• SET PROBLEM A:
List every distinct username that appears in a post header of the flower-watering thread.

• TEXT SECTION:
__________
Im free & if you wouldn't mind doing mine after. I don't have many ha


----------



## Chibin (May 7, 2020)

TazRy said:


> Im free & if you wouldn't mind doing mine after. I don't have many ha


Sure 
Mine's about around 70-80 flowers


----------



## TazRy (May 7, 2020)

Chibin said:


> Sure
> Mine's about around 70-80 flowers



Yeah I seen your original post ha


----------



## cony (May 7, 2020)

If you still need help, I'm free.


----------



## Chibin (May 7, 2020)

cony said:


> If you still need help, I'm free.


Yes !
I'll be helping the poster above first with watering their flowers. I'll message you afterwards if that's fine


----------



## cony (May 7, 2020)

Sure, that's fine with me : )


----------



## Peach_Jam (May 7, 2020)

I'm available if you still need help!


----------



## Chibin (May 7, 2020)

Peach_Jam said:


> I'm available if you still need help!


Yes! Would glad to have you help  I'll message you soon!


----------



## sproutsprite (May 7, 2020)

hi! if you're still looking for people, i wouldn't mind trading watering flowers!


----------



## jo_electric (May 7, 2020)

Hi do you still need help?
__________
• DATA SECTION:

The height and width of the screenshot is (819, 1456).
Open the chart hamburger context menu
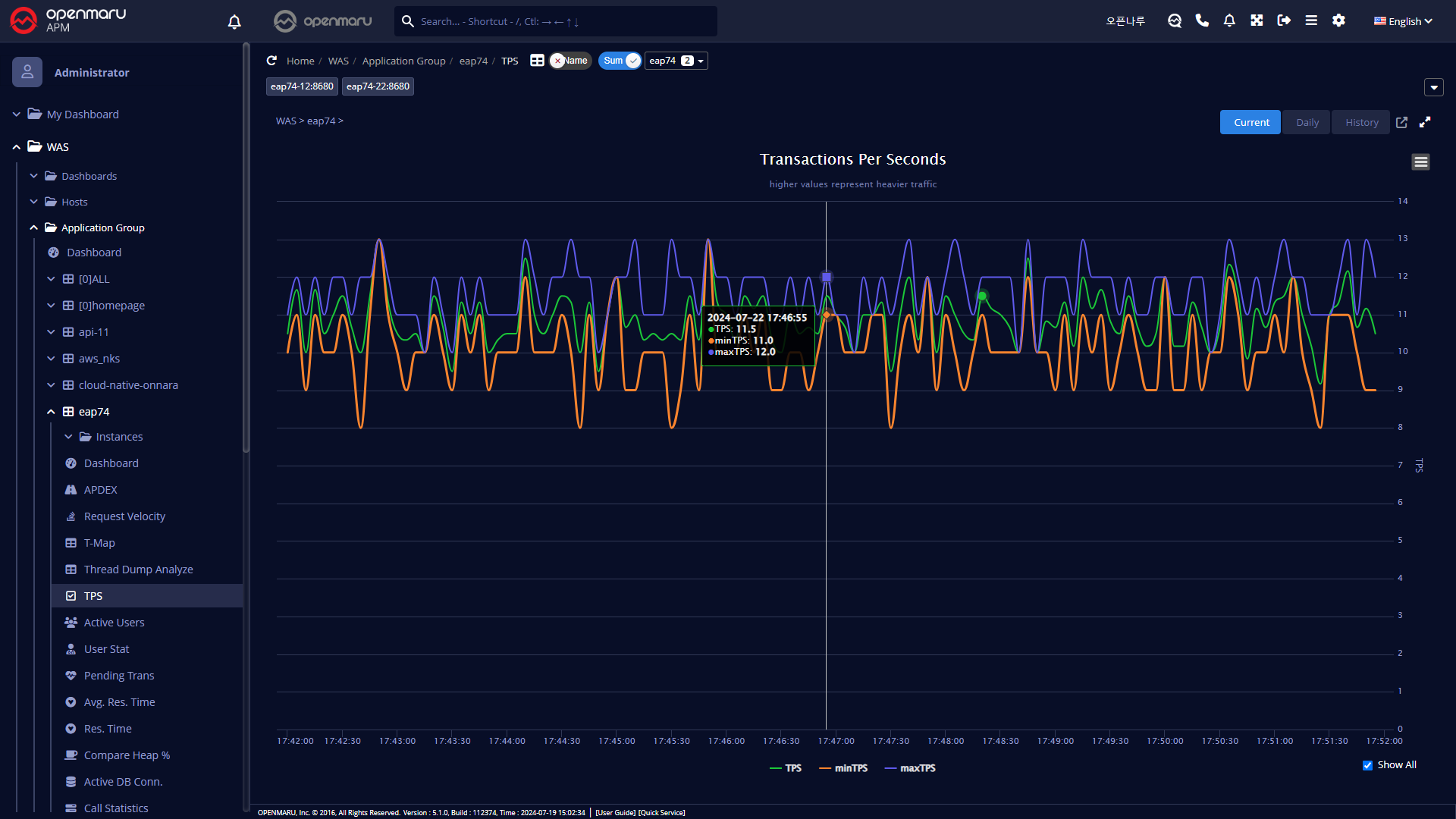1420,162
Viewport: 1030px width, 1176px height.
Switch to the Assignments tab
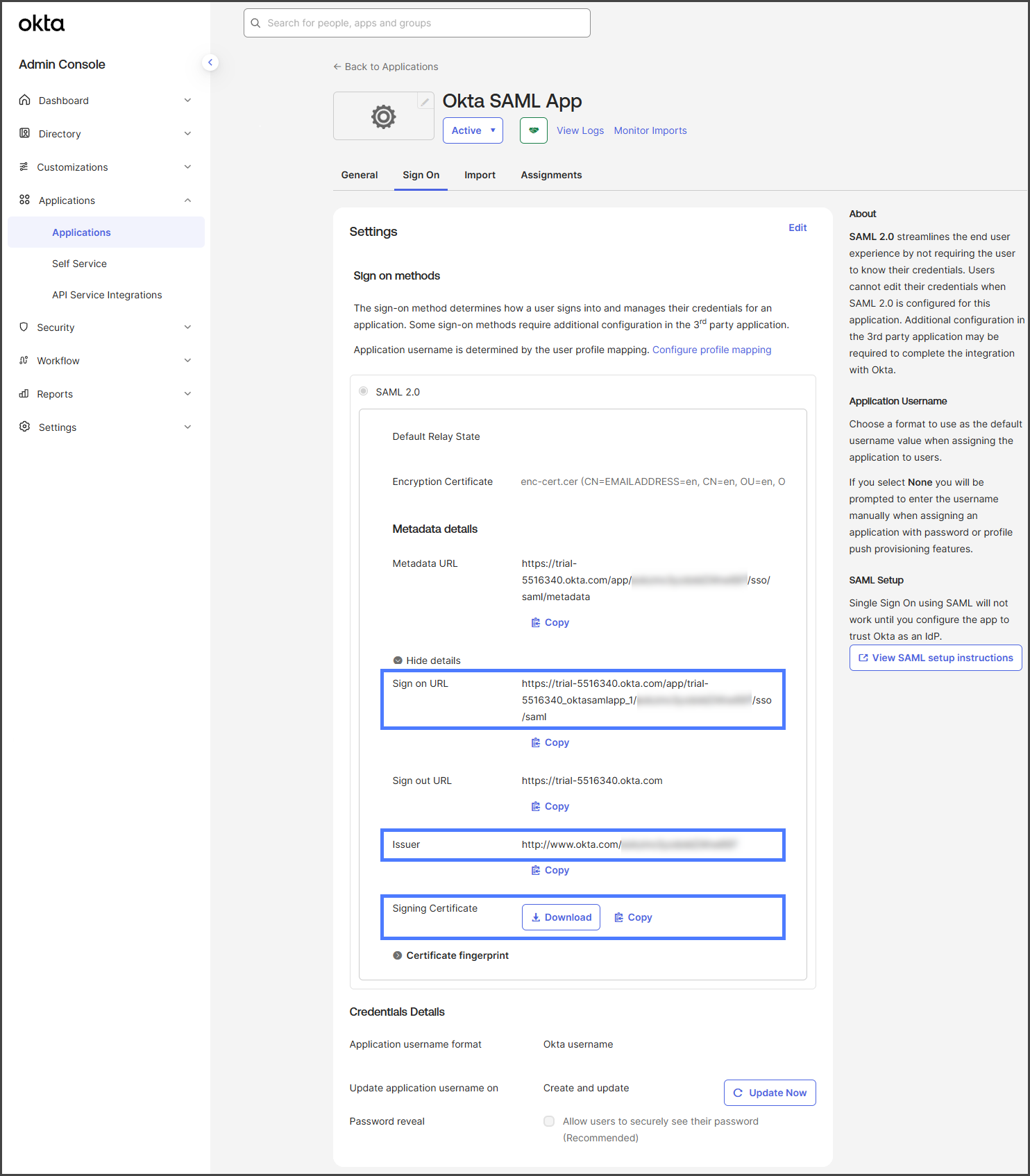coord(551,175)
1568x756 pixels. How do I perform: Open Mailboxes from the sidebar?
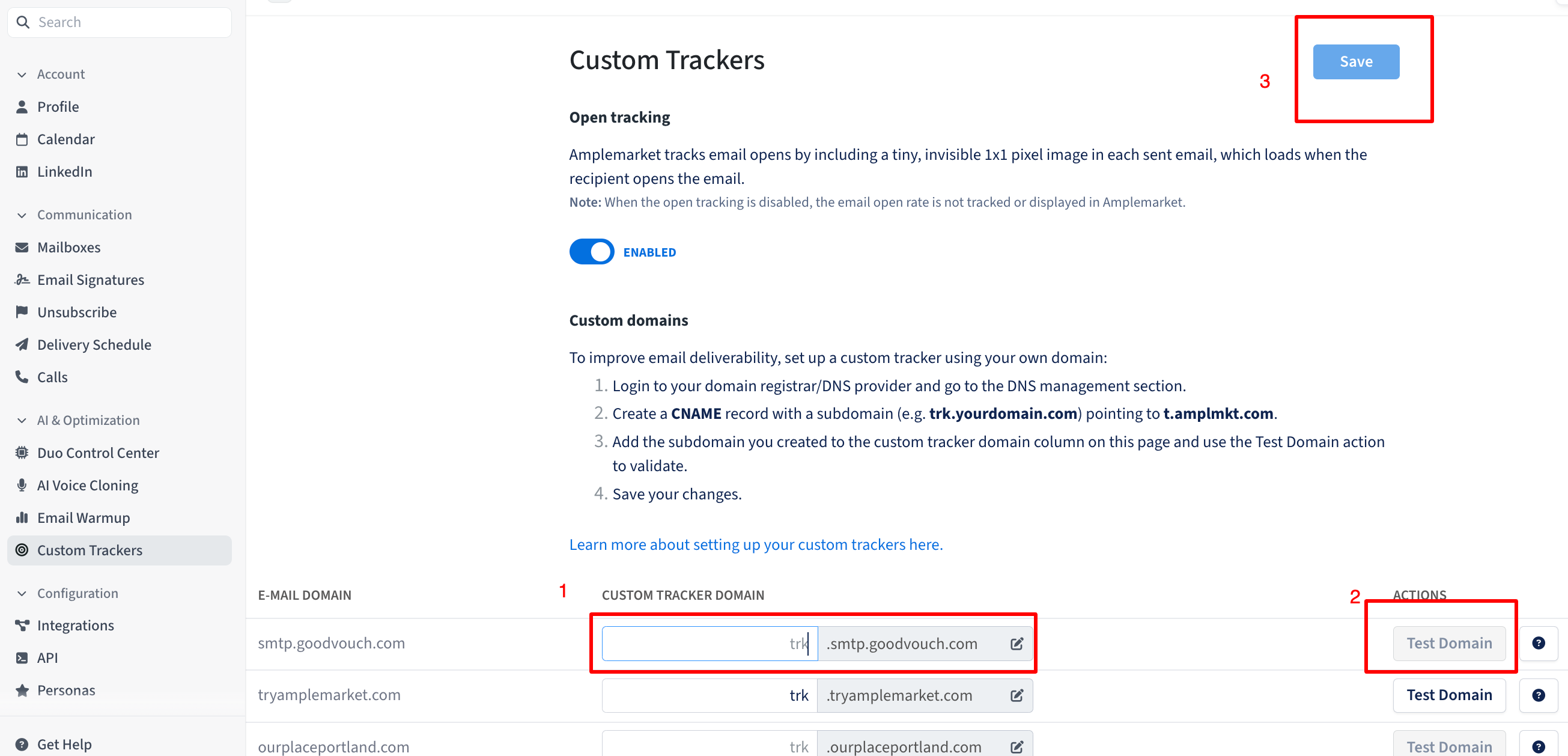click(x=68, y=247)

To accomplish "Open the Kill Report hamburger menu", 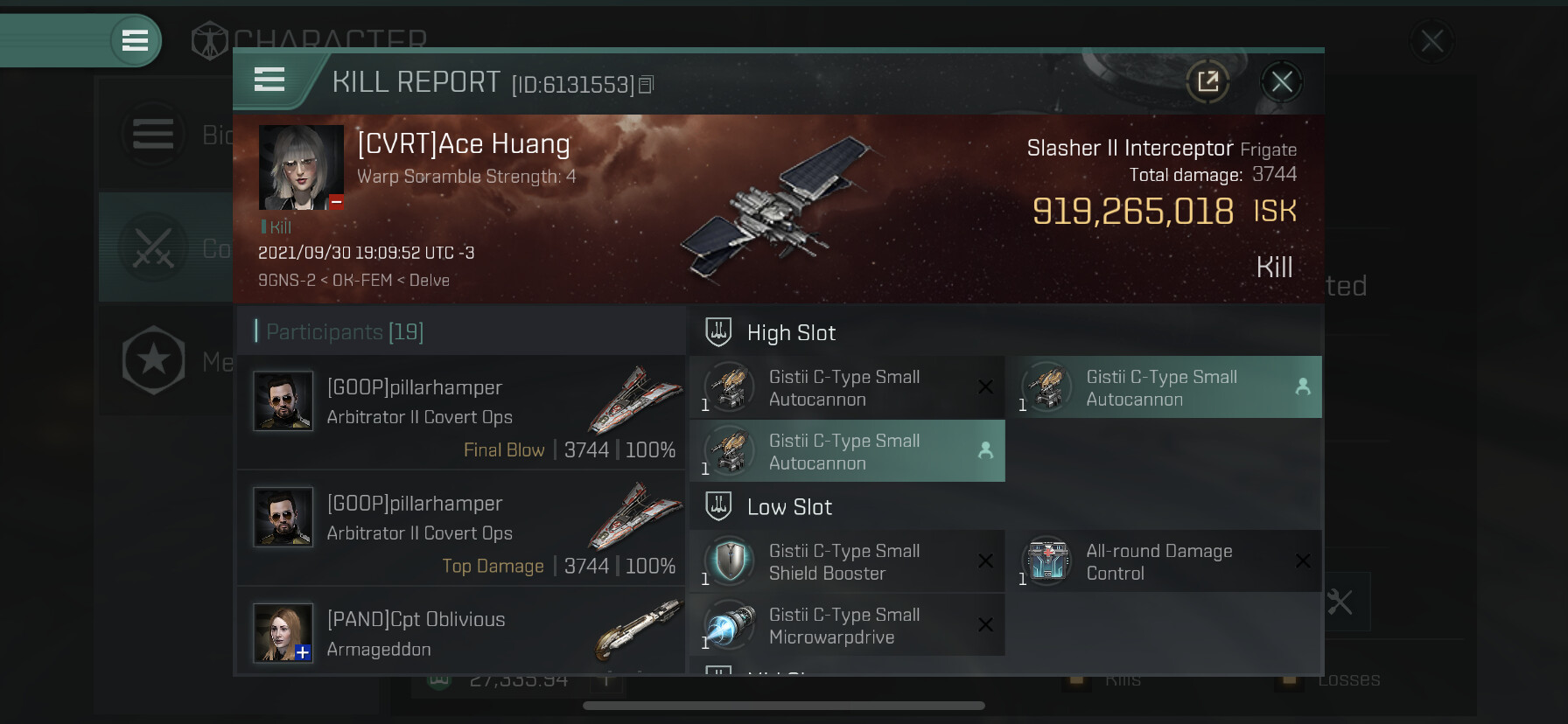I will 270,80.
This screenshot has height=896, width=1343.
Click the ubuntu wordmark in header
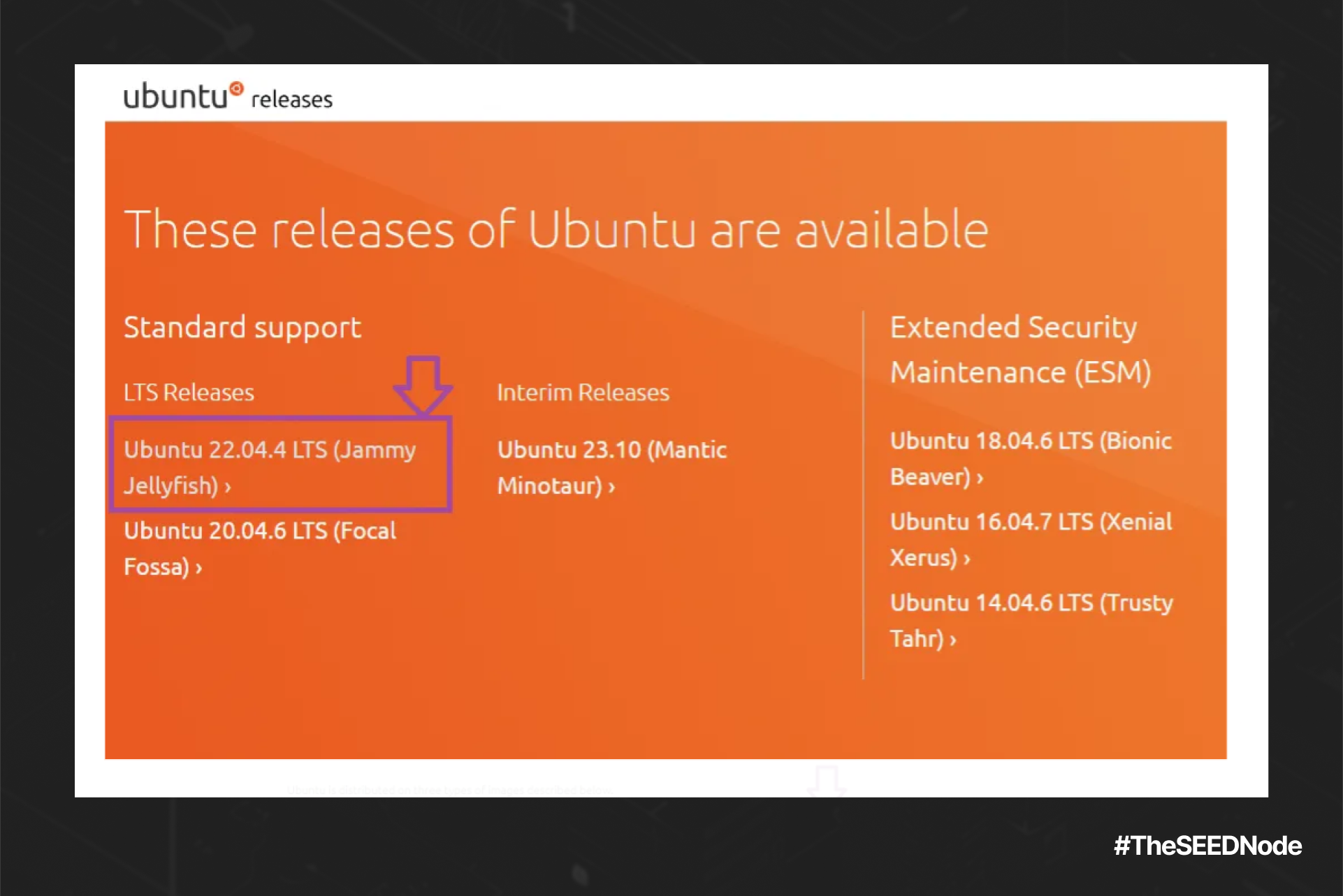(175, 96)
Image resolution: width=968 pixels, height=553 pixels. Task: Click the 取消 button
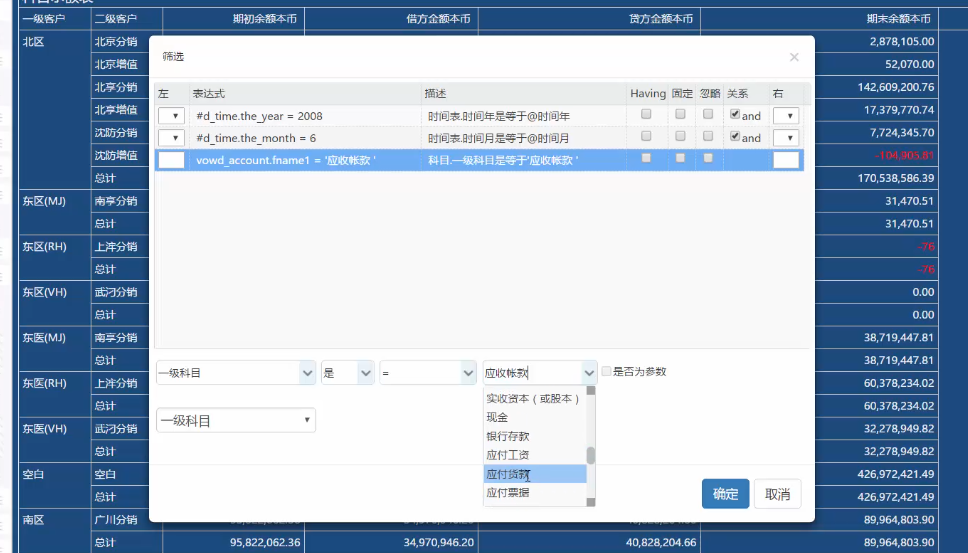(777, 494)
__________
• SET PROBLEM B:
Print the records, beginning at the line that contains "Image resolution: width=968" and stopping at the end of the records. Leave out the pictures.

• CORRECT RESULT A:
Chibin
TazRy
cony
Peach_Jam
sproutsprite
jo_electric

• CORRECT RESULT B:
Image resolution: width=968 pixels, height=553 pixels. Task: Click the 取消 button
(777, 494)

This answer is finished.